While at the house on the lake, the band’s supplies were ferried in by an Eastern European refugee named Zolt, whose wife was a victim of Alzheimer’s. This inspired the song Come Calling, which comes in two versions – one giving a husband’s point of view and the other, more subdued, representing the stricken wife. 

While writing songs for 1998’s Miles From Our Home, Michael Timmins heard that Townes Van Zandt had died. That day he roughed out a song, Blue Guitar, ‘as a tribute to the man who had the bluest guitar that I had ever heard’. Van Zandt’s widow gave Michael some of his unpublished lyrics, one of which, Screams From The Kitchen, he incorporated into Blue Guitar. He said it was his favourite track on the album.

In 1999 came a compilation, Rarities, B-Sides and Slow, Sad Waltzes which contains my all-time number one Cowboy Junkies song. Leaving Normal makes great play of the North American tendency to give unusual names to communities in the back of beyond.

It’s been a long time since I’ve seen the high planes of Expectation
And I’m way past the lowlands and the deserts of Failure and Doubt
And the last time I passed through Satisfaction
I felt like a stranger there
Now I’m leaving Normal and I’m heading for Who Knows Where.

Great guitar solo, too.

In 2001 came the album Open, which was recorded live in the studio. Here’s an example of its light and shade, Upon Still Waters. A statement from the band said: ‘All in all we couldn’t be more pleased with the way this record has turned out. We set out to record the menace and beauty of life as we experience it.’ Job done by the Cowies. Which reminds me, we used to know a tennis mum whose maiden name was Cowie. She married a man called Horsey. I kid you not.

The years 2004 and 2005 brought the albums One Soul Now and Early 21st Century Blues, the latter of which contains a cover of Dylan’s Licence To Kill  and starts with Margo having a good cackle.  At the End of Paths Taken (2007) is a celebration of family life and includes a contribution from the Timminses’ elderly father John. On the track Mountain  he reads a passage from his book I Don’t Know Where I Am But I’m Making Good Time. That same year saw the release of Trinity Revisited, marking roughly 20 years since the release of The Trinity Session and featuring guest vocalists Natalie Merchant, Ryan Adams and Vic Chesnutt.

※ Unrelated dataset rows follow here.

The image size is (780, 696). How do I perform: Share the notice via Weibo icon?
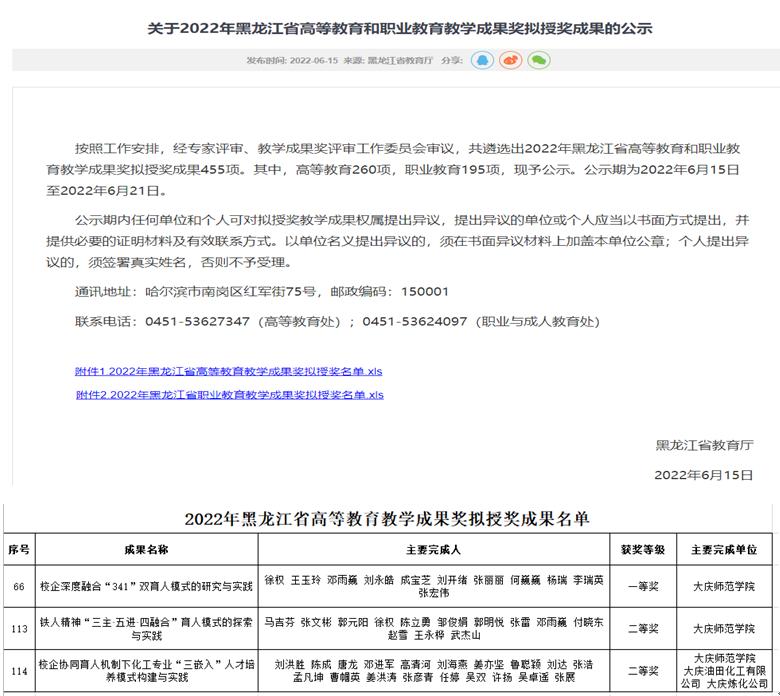[x=510, y=60]
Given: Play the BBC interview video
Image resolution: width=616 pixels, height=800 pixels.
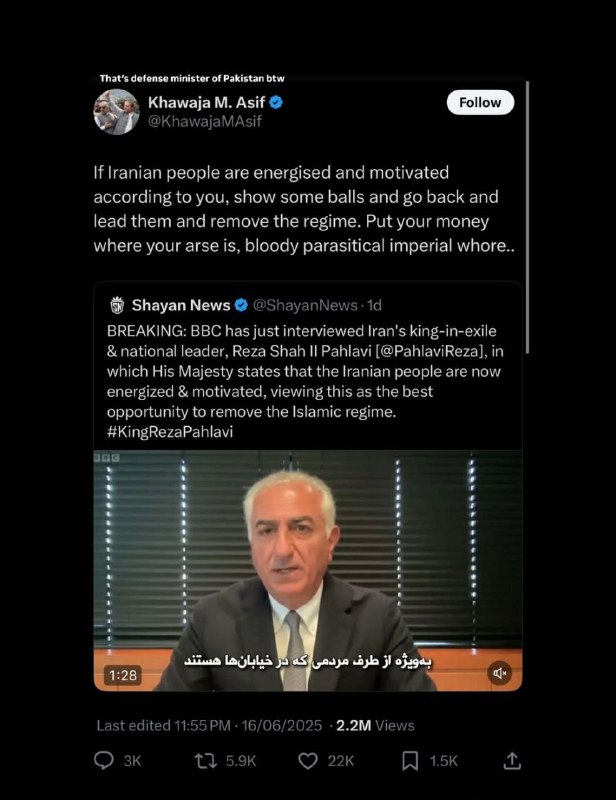Looking at the screenshot, I should point(308,570).
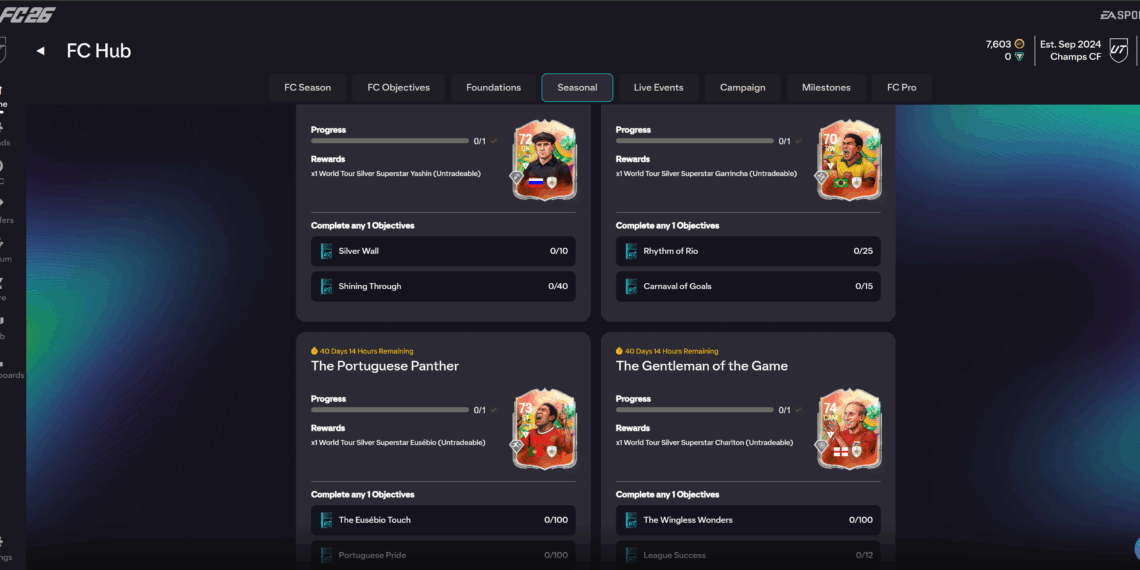The image size is (1140, 570).
Task: Click the FC26 logo
Action: tap(28, 15)
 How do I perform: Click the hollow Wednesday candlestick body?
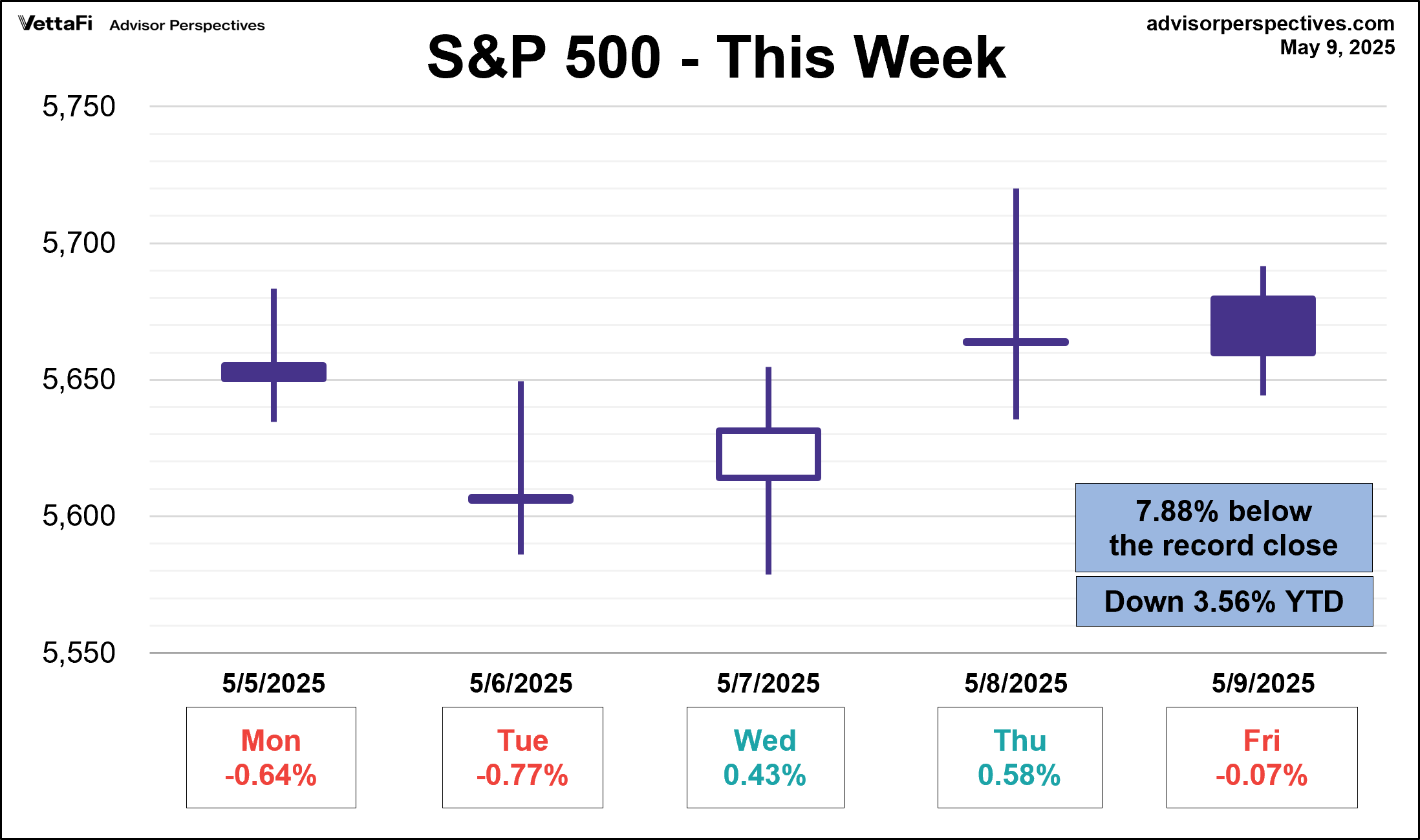768,454
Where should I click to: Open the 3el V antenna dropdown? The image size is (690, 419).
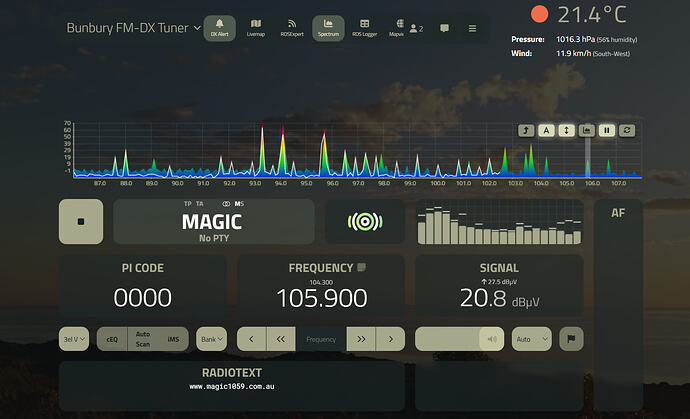(75, 339)
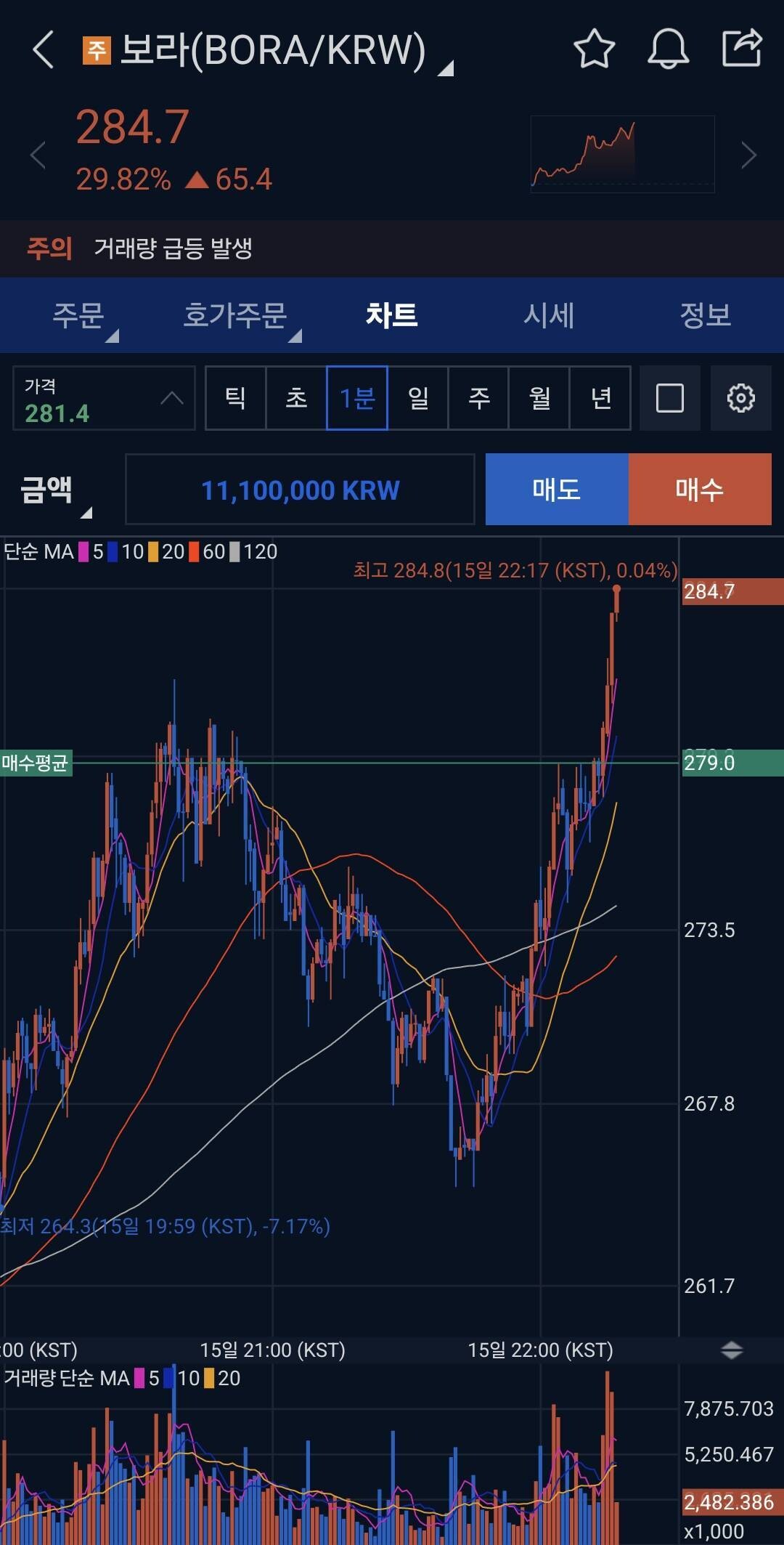Image resolution: width=784 pixels, height=1545 pixels.
Task: Switch chart interval to 틱 (tick)
Action: (x=235, y=398)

After that flurry of activity there was a three-year gap before the release of Renmin Park,  the first of four albums known as the Nomad Series. This was inspired by a three-month visit to China by Michael Timmins, who stayed in the city of Jingjiang with his wife and three children and was mesmerised by the musicians who played in said park. Demons (2011) is a tribute to Vic Chesnutt, who had killed himself two years earlier at the age of 45. All 11 tracks were written by Chesnutt including Flirted With You All My Life, a poignant conversation with death.

Several more albums later, the CJs are still going strong, with the latest releases being 2018’s All That Reckoning and 2020’s Ghosts, both of which I can recommend. For those of you whose interest in the band has been piqued I would advise a lengthy trawl through YouTube, which features concert footage from throughout their illustrious career. And a visit to their website is a must.